Neurological and Cardiovascular Effects
Clenbuterol is an adrenergic bronchodilator, meaning it works to open the bronchial tubes. Like other adrenergic bronchodilators, the DEA suggests that clenbuterol can produce serious, adverse neurological and cardiovascular effects. Women and men may experience rapid or irregular heartbeat, muscle spasms and general nervousness. Since clenbuterol is easily absorbed and stays in the body for up to 39 hours after ingestion, these effects may last for one to two days. Women with a family or personal history of heart problems, kidney disease or heart defects may reap the most serious cardiovascular effects from clenbuterol. Severe cardiovascular disturbances associated with clenbuterol may result in death.
Clenbuterol continues to be used illegally as a growth-inducer in livestock in various parts of the world. According to the DEA, numerous outbreaks of flulike symptoms in people who consumed meat containing clenbuterol residue occurred in Spain, Italy, Portugal, China and France. Symptoms such as dizziness, nausea, vomiting, fever and chills developed within three hours after eating the clenbuterol-affected food and persisted for two to six days. While the United States and Europe monitor tissue and urine samples of livestock to prevent such outbreaks, similar symptoms may occur in women, men and children who abuse or consume clenbuterol.

————————

■ **Required work**
1. According to the passage on clenbuterol's effects, how long can clenbuterol stay in the body after ingestion?
2. Reproduce word for word the part of the passage on clenbuterol's effects that opens with the words containing "Clenbuterol continues to" and closes with "or consume clenbuterol.".

————————

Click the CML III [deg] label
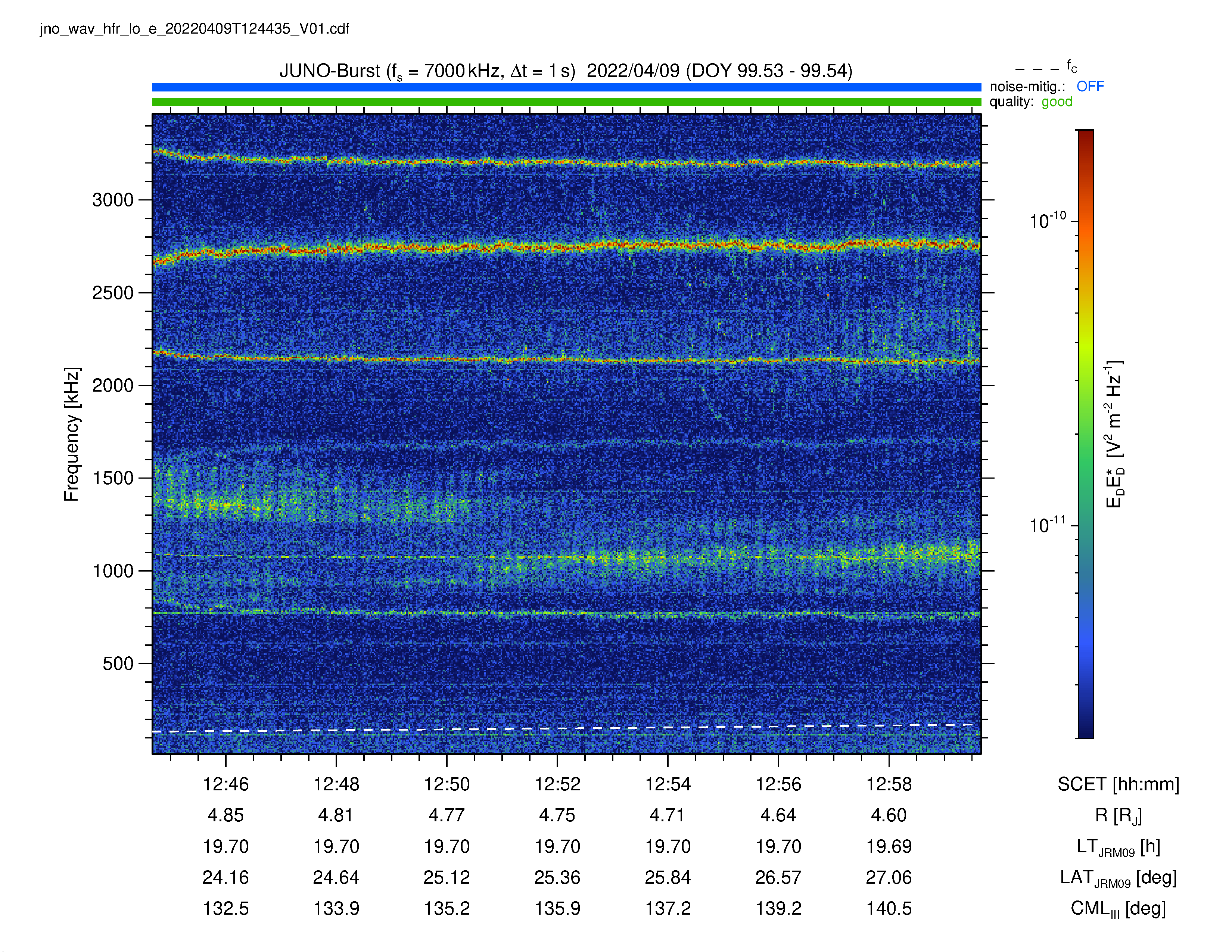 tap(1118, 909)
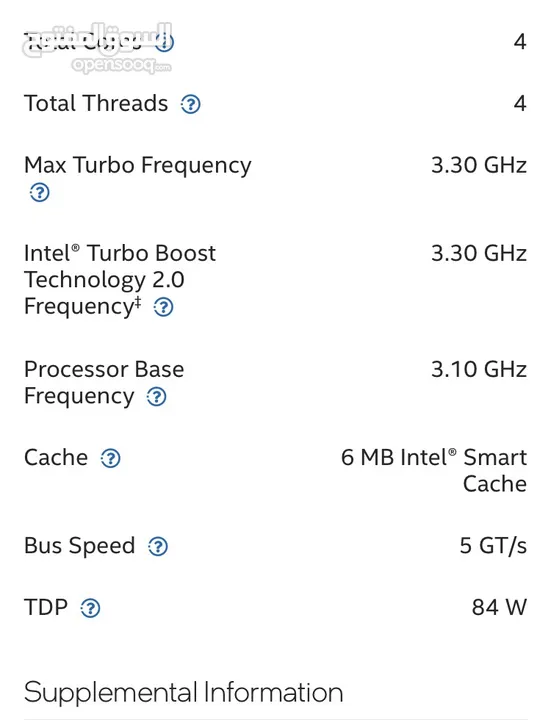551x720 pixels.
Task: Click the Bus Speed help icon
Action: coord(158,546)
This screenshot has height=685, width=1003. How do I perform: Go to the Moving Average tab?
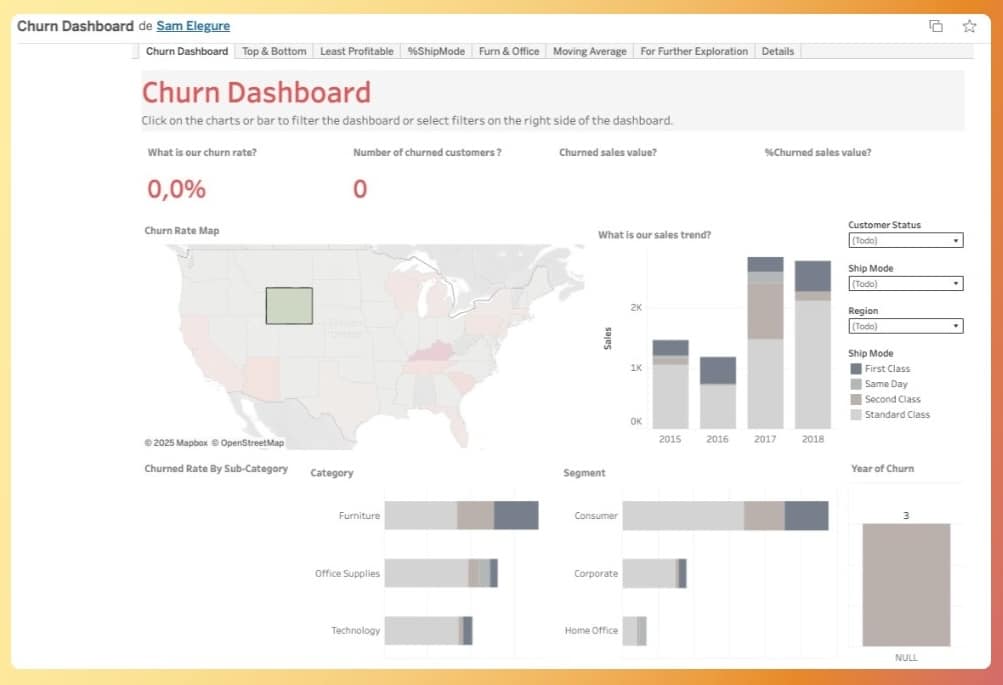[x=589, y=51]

————————

■ **Exercise solutions**
1. Up to 39 hours.

2.
Clenbuterol continues to be used illegally as a growth-inducer in livestock in various parts of the world. According to the DEA, numerous outbreaks of flulike symptoms in people who consumed meat containing clenbuterol residue occurred in Spain, Italy, Portugal, China and France. Symptoms such as dizziness, nausea, vomiting, fever and chills developed within three hours after eating the clenbuterol-affected food and persisted for two to six days. While the United States and Europe monitor tissue and urine samples of livestock to prevent such outbreaks, similar symptoms may occur in women, men and children who abuse or consume clenbuterol.